● Instructions to follow: Would you output the entries below only from the line containing "Leia mais [button] (23, 2061)" through the line containing "Ver Todos (124, 268)", exactly as they stand and with both ends included?

..........

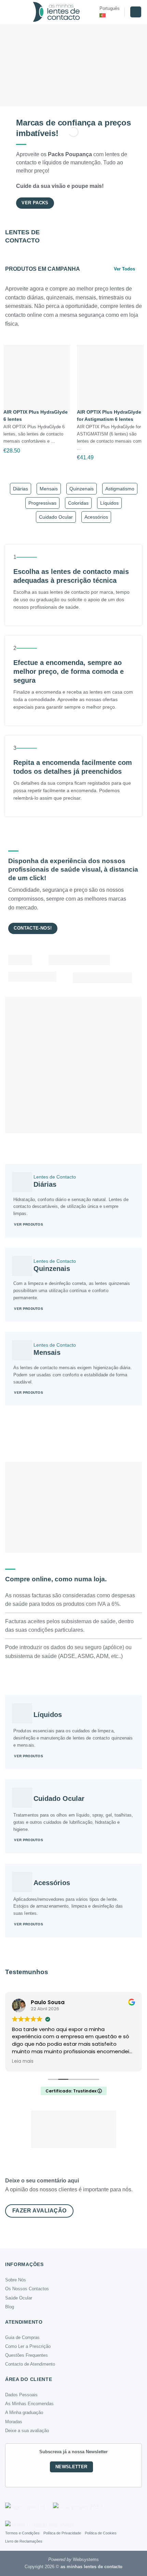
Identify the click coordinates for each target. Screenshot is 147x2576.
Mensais (49, 488)
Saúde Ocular (18, 2297)
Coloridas (78, 503)
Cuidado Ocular (56, 517)
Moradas (13, 2421)
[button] (9, 11)
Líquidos (109, 503)
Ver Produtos (28, 1224)
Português (109, 8)
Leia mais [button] (23, 2061)
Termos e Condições (22, 2533)
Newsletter (71, 2466)
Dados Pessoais (21, 2394)
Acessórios (96, 517)
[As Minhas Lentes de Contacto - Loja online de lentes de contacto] (56, 12)
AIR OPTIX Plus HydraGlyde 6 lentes (35, 415)
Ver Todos (124, 268)
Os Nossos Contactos (27, 2288)
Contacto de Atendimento (30, 2364)
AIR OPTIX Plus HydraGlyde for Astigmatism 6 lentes (109, 415)
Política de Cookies (101, 2533)
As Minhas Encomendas (29, 2403)
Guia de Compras (22, 2337)
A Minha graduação (24, 2412)
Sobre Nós (15, 2279)
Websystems (86, 2559)
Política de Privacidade (62, 2533)
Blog (9, 2306)
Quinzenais (81, 488)
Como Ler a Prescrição (28, 2346)
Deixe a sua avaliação (27, 2430)
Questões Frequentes (26, 2355)
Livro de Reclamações (23, 2541)
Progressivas (42, 503)
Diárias (20, 488)
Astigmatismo (119, 488)
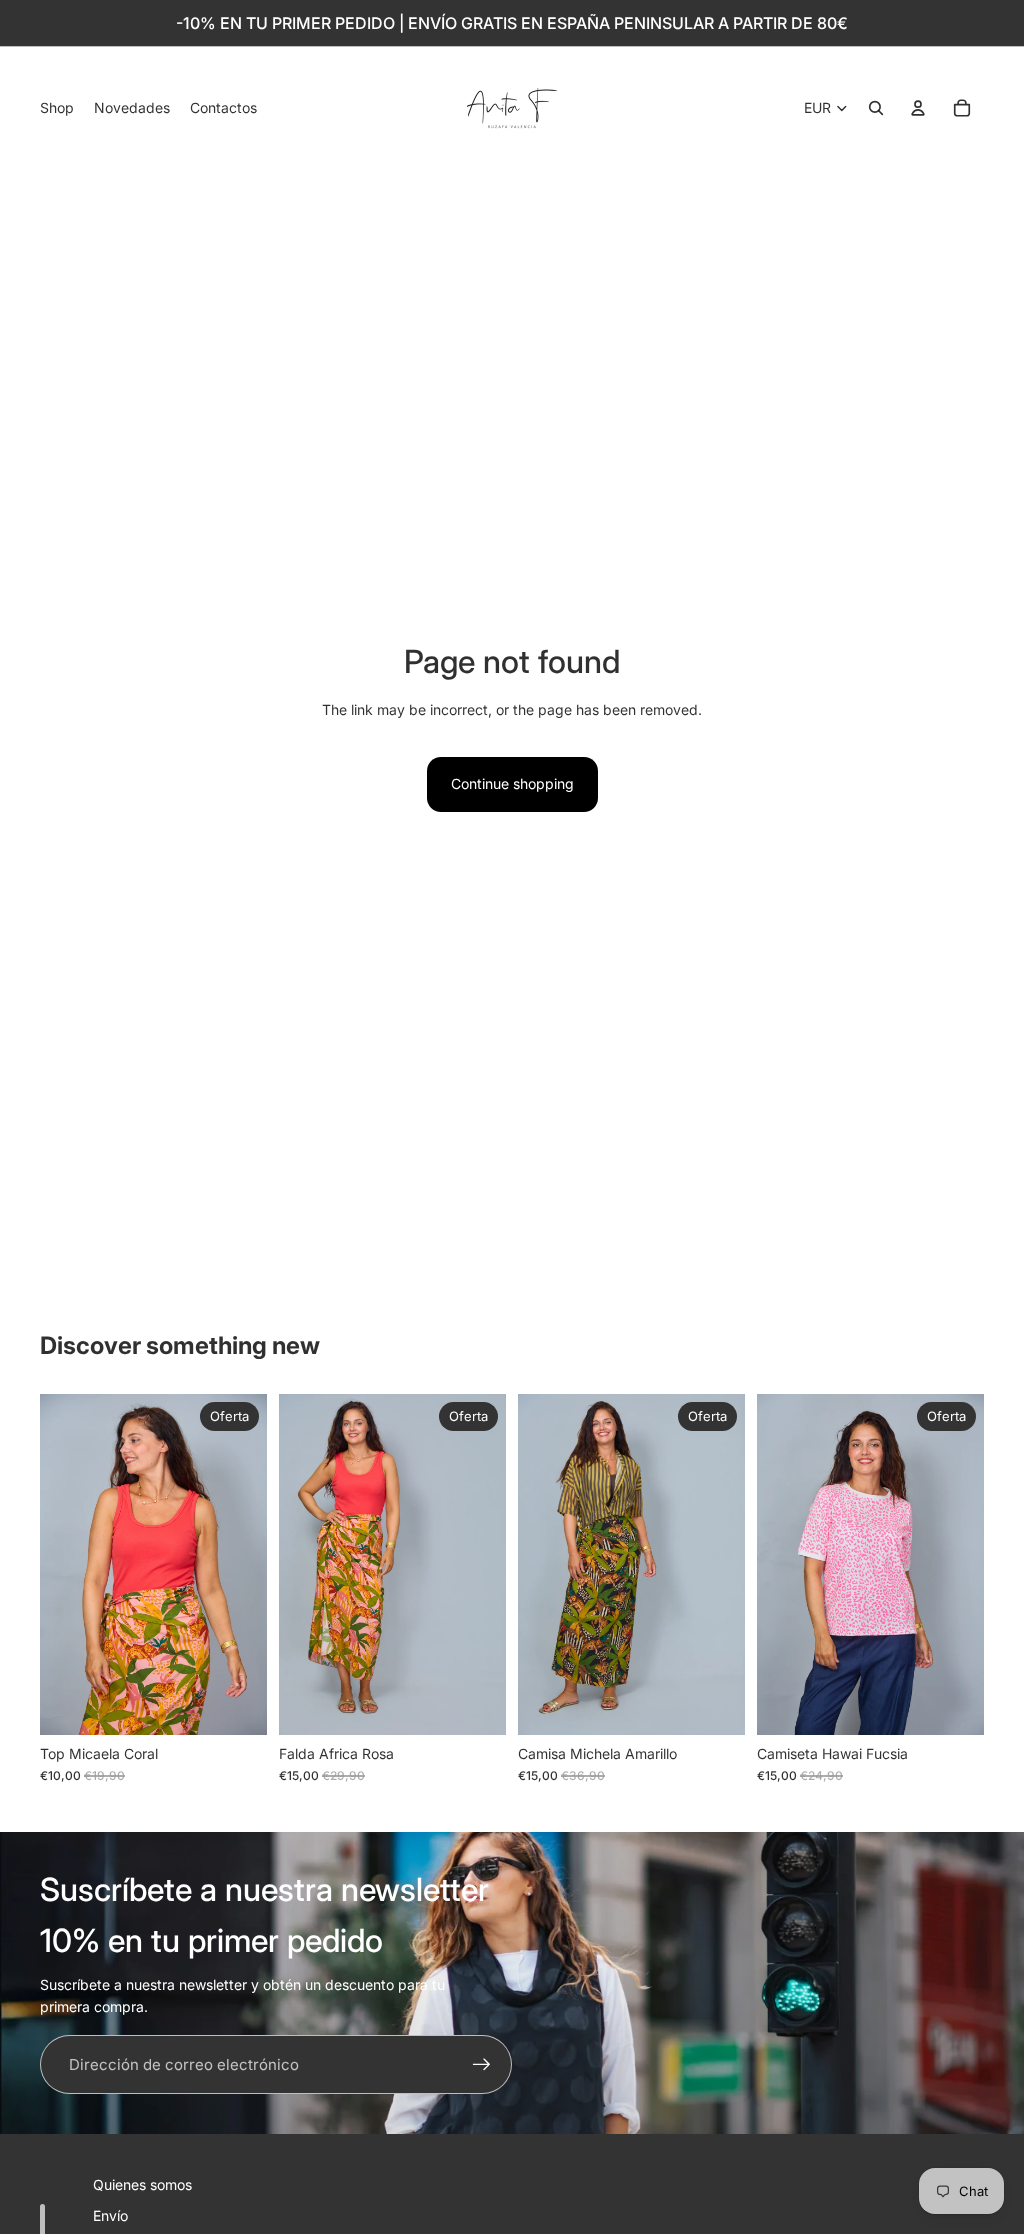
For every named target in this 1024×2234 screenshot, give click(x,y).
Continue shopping (512, 783)
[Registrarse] (482, 2065)
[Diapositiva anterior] (55, 1565)
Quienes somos (142, 2184)
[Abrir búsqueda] (876, 108)
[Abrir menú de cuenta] (918, 108)
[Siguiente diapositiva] (251, 1565)
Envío (110, 2215)
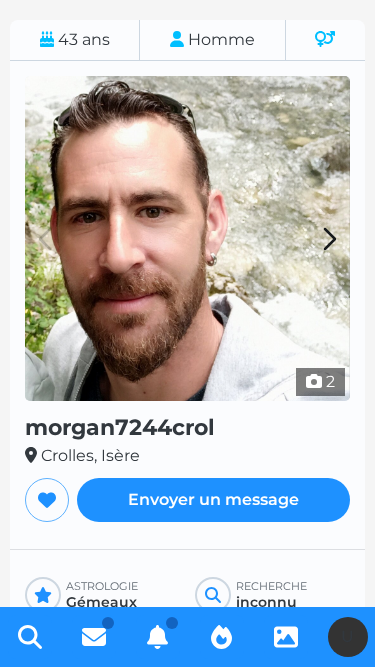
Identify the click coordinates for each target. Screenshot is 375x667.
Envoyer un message (213, 499)
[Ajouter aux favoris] (47, 500)
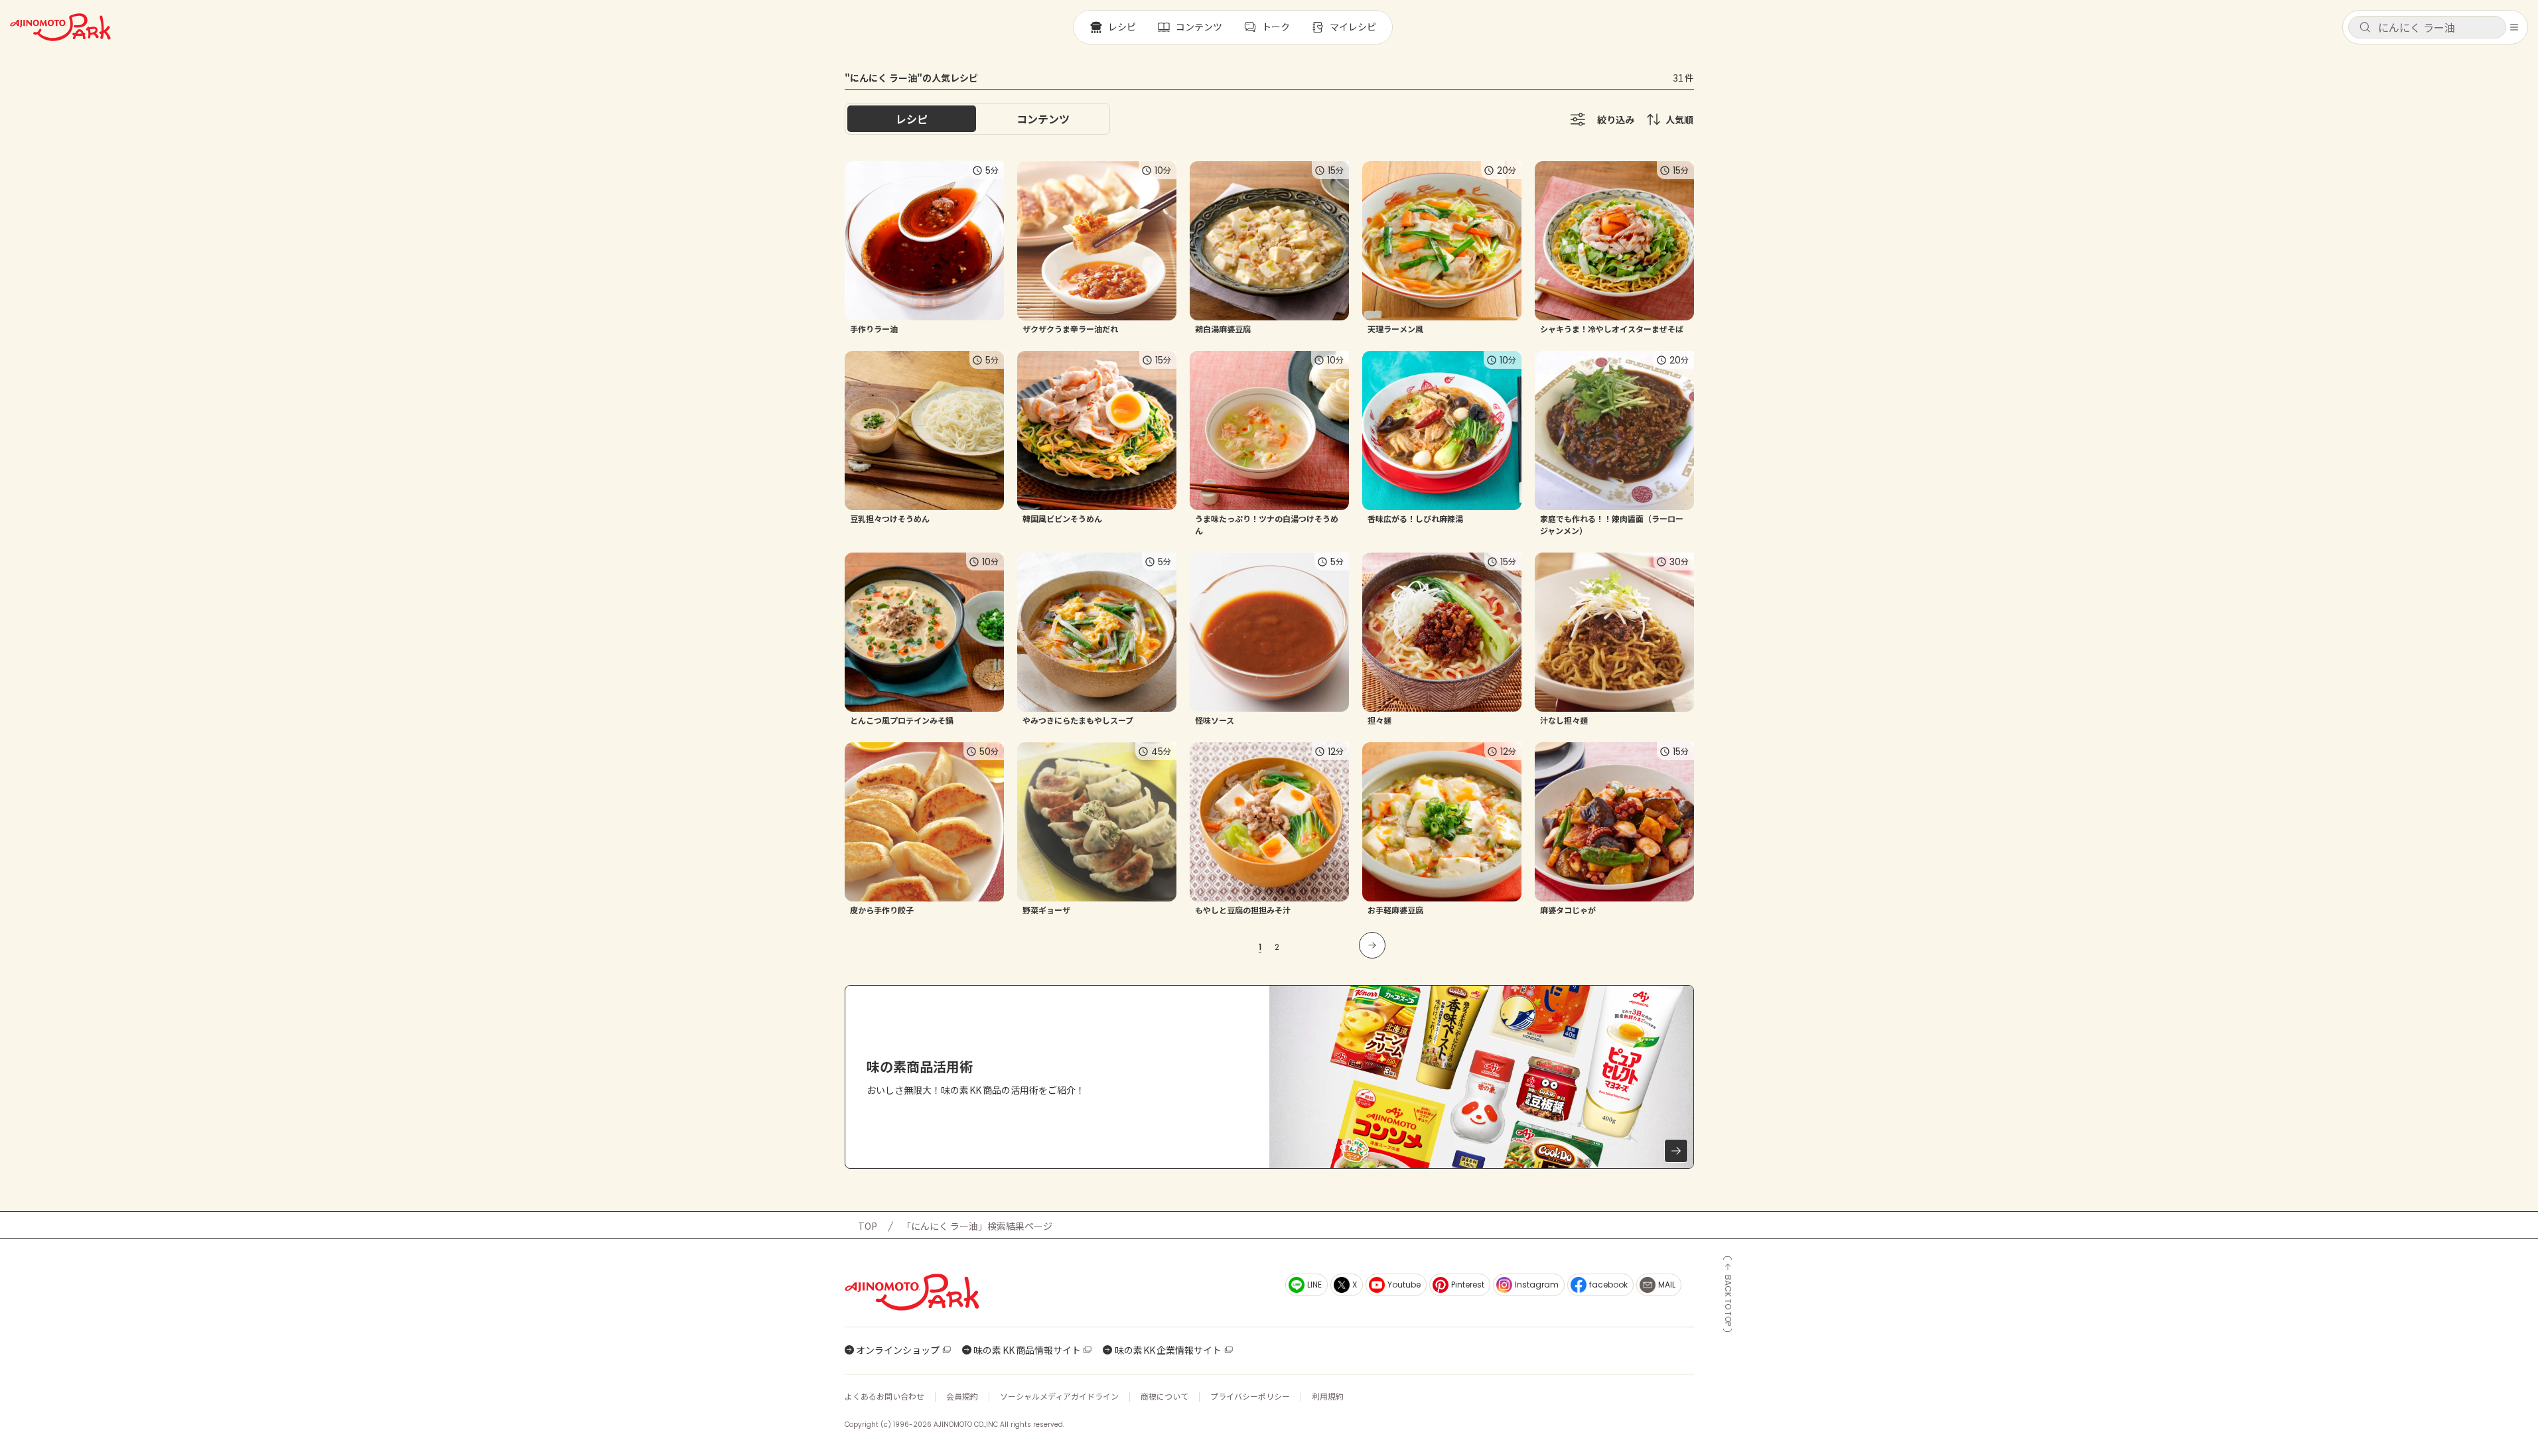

..........

● Solution for this exercise:
Leia mais [button] (23, 2061)
Termos e Condições (22, 2533)
Newsletter (71, 2466)
Dados Pessoais (21, 2394)
Acessórios (96, 517)
[As Minhas Lentes de Contacto - Loja online de lentes de contacto] (56, 12)
AIR OPTIX Plus HydraGlyde 6 lentes (35, 415)
Ver Todos (124, 268)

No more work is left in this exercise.